Um homem abriu fogo contra agentes do Serviço Secreto nas proximidades da Casa Branca, onde Donald Trump estava reunido com seus conselheiros para discutir a guerra no Irã. O incidente ocorreu no sábado (23) e terminou com o atirador morto pela polícia e com um ferido.
O agressor, identificado como Nasir Best, de 21 anos, era conhecido dos agentes do Serviço Secreto, pois já havia tentado entrar na Casa Branca em outras duas ocasiões.
O alarme foi acionado por volta das 18h10 locais. Alguns jornalistas faziam uma transmissão ao vivo nos jardins da Casa Branca quando dezenas de tiros foram ouvidos. A segurança orientou os repórteres a se abrigarem na sala de imprensa.
De acordo com relatos da mídia, o atirador tinha problemas de saúde mental e também era conhecido dos agentes de Washington. A polícia recuperou o revólver usado pelo agressor, que, no ano passado, declarou nas redes sociais ser "um verdadeiro" Osama bin Laden - ex-líder e fundador da Al-Qaeda -, além de desejar prejudicar Trump.

* **Conjunto de dados**:

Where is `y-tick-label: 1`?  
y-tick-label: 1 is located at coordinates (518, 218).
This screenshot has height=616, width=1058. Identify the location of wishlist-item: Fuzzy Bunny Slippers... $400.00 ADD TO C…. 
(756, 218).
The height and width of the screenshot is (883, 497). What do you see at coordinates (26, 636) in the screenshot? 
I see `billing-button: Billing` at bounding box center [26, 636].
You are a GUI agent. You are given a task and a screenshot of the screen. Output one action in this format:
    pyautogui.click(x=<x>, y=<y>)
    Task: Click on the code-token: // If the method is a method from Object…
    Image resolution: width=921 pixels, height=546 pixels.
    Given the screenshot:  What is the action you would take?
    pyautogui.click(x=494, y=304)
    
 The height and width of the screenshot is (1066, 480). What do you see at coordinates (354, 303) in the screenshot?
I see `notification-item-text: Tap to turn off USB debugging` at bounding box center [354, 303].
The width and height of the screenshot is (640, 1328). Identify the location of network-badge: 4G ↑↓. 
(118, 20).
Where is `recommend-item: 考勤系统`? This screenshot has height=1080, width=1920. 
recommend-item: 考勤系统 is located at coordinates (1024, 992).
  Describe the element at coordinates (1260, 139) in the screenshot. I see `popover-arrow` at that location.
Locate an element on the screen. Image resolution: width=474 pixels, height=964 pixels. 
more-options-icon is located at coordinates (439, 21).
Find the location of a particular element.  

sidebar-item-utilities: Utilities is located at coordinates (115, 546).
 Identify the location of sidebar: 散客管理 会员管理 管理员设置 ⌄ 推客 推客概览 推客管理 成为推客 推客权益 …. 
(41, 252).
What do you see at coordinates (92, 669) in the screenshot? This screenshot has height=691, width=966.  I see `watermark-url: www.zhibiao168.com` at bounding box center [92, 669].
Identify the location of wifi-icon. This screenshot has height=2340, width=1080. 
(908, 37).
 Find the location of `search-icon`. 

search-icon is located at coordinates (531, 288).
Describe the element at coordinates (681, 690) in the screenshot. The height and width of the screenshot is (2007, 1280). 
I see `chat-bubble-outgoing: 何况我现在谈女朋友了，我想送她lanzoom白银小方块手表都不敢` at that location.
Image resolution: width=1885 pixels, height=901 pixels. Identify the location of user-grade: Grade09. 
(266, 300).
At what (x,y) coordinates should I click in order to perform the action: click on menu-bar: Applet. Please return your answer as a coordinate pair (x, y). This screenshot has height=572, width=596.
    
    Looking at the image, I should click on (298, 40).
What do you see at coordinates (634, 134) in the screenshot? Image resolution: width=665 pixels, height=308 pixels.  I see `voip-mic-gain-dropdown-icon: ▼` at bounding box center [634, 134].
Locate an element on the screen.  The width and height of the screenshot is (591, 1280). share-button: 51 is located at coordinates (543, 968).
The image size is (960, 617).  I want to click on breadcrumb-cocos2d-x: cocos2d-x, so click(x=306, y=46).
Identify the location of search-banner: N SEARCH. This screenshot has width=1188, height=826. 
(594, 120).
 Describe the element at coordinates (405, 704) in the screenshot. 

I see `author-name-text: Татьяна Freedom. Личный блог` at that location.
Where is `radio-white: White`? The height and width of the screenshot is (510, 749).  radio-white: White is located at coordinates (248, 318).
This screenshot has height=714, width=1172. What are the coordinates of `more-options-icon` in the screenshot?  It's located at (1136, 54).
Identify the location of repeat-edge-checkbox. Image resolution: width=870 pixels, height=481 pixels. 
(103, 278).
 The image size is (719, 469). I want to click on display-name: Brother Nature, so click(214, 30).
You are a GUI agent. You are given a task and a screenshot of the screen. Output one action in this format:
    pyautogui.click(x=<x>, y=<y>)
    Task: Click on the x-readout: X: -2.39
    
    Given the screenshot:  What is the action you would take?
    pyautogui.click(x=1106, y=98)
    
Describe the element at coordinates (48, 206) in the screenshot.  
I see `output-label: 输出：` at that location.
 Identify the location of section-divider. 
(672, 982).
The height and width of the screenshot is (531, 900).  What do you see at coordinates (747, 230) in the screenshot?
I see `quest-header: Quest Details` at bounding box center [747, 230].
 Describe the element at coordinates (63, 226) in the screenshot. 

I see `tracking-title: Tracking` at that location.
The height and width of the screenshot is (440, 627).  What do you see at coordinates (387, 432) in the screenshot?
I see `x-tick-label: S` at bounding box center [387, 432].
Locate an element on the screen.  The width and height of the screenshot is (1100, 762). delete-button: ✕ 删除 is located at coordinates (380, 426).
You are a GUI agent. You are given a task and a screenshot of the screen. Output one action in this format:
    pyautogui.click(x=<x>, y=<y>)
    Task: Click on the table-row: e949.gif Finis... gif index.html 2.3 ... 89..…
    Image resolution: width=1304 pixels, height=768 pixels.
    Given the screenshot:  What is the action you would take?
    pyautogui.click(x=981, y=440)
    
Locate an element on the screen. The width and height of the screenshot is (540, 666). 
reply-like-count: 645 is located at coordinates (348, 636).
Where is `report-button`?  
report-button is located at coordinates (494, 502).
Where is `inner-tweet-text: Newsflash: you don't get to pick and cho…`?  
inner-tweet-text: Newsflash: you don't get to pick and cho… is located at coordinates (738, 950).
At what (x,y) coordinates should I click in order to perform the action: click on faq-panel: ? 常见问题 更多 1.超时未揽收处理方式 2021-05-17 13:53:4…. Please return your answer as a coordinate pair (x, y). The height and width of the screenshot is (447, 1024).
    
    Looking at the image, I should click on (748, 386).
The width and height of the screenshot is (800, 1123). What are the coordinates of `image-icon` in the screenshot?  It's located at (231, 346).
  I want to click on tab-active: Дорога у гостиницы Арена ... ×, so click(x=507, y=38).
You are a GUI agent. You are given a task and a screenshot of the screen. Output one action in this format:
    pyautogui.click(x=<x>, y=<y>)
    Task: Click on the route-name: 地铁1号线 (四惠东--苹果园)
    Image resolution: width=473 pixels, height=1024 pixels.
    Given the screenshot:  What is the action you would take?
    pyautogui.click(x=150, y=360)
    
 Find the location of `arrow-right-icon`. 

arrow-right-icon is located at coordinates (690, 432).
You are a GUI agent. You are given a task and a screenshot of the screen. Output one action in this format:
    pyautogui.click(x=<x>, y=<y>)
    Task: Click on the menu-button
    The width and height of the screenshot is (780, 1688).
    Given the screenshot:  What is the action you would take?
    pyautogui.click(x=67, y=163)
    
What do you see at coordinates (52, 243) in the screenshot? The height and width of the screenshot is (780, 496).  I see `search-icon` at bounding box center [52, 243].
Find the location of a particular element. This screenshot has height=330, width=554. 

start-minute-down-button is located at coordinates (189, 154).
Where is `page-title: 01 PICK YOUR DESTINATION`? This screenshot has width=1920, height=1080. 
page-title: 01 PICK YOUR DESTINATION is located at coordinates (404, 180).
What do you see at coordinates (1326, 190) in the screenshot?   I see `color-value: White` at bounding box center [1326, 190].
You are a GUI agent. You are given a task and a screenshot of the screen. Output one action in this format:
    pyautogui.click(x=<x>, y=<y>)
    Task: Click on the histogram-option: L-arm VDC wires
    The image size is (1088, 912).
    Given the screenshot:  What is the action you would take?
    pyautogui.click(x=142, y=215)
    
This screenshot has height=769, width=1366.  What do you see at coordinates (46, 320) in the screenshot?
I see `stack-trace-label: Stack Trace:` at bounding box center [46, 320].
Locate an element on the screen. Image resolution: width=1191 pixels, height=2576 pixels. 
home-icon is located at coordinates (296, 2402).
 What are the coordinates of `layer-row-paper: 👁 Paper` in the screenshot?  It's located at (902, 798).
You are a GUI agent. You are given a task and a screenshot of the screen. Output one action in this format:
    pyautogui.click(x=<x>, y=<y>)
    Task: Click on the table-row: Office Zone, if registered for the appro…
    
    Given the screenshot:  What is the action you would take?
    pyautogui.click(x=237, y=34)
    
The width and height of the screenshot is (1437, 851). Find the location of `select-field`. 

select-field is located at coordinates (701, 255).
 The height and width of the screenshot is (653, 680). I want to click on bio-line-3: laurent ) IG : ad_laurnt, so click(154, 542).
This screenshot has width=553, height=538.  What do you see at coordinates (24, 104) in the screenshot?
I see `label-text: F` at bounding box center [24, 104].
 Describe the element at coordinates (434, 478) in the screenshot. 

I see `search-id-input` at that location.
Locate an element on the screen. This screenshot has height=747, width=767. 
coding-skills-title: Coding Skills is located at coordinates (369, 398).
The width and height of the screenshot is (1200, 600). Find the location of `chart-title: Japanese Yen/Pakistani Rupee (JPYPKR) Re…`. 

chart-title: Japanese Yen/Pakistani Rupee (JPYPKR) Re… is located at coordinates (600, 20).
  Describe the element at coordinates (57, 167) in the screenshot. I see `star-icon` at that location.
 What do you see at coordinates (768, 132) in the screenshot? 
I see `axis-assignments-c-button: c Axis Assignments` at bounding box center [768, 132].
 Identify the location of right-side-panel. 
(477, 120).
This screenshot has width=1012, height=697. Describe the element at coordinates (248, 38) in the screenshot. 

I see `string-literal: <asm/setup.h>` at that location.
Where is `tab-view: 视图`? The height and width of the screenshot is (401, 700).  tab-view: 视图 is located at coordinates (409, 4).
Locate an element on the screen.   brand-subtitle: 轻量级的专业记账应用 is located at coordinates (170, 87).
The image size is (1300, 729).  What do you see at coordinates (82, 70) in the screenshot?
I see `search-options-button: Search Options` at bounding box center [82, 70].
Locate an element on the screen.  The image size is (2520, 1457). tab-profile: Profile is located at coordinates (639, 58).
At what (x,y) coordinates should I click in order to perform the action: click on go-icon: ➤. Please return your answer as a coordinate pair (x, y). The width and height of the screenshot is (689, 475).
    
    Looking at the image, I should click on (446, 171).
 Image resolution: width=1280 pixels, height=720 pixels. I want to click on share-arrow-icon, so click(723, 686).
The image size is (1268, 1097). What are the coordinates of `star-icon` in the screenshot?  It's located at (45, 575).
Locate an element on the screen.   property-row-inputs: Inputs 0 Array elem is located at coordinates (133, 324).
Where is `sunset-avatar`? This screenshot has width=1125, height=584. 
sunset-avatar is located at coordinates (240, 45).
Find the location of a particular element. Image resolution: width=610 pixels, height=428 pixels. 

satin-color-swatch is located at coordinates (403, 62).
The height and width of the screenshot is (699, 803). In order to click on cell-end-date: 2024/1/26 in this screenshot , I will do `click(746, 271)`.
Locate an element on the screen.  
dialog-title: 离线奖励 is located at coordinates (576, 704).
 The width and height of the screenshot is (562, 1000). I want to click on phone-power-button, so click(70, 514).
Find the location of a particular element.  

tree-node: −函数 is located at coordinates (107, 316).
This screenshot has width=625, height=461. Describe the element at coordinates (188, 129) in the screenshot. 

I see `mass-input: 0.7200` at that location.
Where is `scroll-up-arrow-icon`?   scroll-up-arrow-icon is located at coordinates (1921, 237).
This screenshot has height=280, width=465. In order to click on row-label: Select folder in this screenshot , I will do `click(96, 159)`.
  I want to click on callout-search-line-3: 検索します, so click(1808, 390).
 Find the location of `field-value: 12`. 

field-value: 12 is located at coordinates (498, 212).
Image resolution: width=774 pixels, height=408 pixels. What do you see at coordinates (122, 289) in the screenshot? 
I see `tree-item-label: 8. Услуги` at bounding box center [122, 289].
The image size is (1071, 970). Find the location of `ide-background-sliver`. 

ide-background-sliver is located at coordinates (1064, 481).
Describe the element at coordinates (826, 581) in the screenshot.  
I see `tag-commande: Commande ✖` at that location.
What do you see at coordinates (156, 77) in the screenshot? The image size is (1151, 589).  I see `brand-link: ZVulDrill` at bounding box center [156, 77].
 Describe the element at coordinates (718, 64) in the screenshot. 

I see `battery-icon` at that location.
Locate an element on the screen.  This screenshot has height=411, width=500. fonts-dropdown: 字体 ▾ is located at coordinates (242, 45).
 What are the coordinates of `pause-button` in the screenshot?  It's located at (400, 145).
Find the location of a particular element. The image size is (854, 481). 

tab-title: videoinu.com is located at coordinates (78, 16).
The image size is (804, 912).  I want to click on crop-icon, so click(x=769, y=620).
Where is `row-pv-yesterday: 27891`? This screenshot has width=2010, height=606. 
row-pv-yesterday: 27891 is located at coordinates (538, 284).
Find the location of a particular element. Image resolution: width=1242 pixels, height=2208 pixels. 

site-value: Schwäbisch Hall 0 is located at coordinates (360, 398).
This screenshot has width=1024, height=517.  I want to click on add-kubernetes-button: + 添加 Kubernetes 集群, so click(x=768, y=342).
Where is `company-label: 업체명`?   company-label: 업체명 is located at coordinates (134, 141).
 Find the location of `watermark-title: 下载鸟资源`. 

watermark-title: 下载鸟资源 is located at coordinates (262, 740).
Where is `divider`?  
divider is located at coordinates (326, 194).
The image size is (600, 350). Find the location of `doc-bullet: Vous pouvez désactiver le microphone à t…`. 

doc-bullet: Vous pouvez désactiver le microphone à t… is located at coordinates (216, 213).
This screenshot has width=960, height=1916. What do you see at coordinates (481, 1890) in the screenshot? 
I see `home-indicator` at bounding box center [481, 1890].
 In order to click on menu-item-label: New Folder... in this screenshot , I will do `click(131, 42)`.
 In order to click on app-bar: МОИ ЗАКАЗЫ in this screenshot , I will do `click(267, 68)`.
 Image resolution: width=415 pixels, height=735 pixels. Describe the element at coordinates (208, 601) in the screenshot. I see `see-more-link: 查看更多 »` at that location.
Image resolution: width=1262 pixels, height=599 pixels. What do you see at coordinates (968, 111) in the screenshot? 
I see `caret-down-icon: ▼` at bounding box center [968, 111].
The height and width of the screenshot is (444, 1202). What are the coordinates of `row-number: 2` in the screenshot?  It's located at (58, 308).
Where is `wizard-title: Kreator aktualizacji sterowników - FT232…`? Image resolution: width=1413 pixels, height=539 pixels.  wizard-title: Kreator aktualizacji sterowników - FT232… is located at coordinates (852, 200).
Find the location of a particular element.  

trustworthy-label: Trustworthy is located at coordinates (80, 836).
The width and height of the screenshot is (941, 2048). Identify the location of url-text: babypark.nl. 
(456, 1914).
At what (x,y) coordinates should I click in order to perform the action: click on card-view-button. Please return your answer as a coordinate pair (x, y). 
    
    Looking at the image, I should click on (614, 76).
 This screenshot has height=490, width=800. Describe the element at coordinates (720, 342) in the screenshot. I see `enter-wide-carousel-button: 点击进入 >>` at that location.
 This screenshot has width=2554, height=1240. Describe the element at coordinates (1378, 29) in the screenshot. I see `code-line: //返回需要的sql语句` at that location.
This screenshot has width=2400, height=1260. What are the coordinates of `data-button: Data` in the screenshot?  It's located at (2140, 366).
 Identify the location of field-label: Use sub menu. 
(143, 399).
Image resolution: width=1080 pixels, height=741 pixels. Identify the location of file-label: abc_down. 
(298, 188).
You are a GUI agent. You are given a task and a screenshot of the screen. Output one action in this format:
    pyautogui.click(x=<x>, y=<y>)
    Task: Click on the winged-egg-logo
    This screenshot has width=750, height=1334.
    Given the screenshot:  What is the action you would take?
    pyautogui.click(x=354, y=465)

* **Experimente**:
Dê a continuação do texto sobre o tiroteio perto da Casa Branca, partindo da última frase apresentada. Os dados não são necessários aqui.

* **Resposta da tarefa**:
Segundo uma fonte policial, as autoridades nunca tinham visto o suspeito se comportar de forma violenta ou utilizar armas.
Os disparos reacenderam os temores de ataques contra o presidente dos Estados Unidos, após o incidente ocorrido há alguns dias no jantar dos correspondentes no Hotel Hilton, em Washington, quando Trump foi retirado às pressas do local após tiros serem ouvidos.
A Casa Branca afirmou que o tiroteio de ontem não representou nenhum risco real para Trump, que estava dentro do prédio governamental tratando de assuntos relacionados ao Irã.